START DATA SUPPLIED

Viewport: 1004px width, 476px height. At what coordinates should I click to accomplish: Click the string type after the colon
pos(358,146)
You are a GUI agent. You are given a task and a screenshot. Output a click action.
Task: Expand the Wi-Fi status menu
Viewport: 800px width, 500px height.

END DATA SUPPLIED
START DATA SUPPLIED

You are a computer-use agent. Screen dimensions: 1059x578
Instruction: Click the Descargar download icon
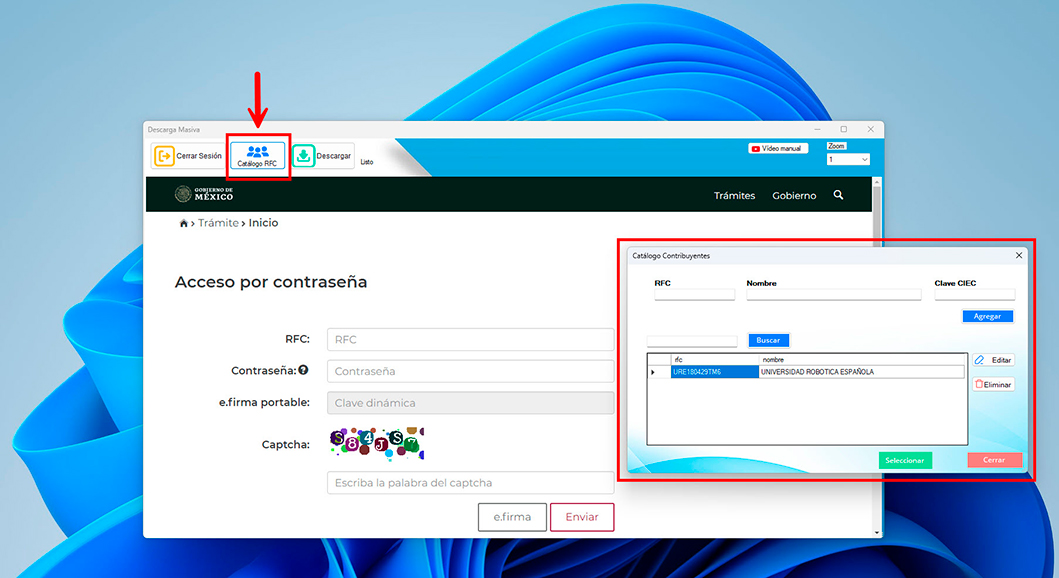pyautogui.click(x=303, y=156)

END DATA SUPPLIED

• [WHAT THE EXERCISE ASKS]
Pull out each line of the listing that holds the string "agent".

• [RESPONSE TO THE EXERCISE]
You are a GUI agent. You are given a task and a screenshot. Output a click action.
You are a computer-use agent. Screen dimensions: 1059x578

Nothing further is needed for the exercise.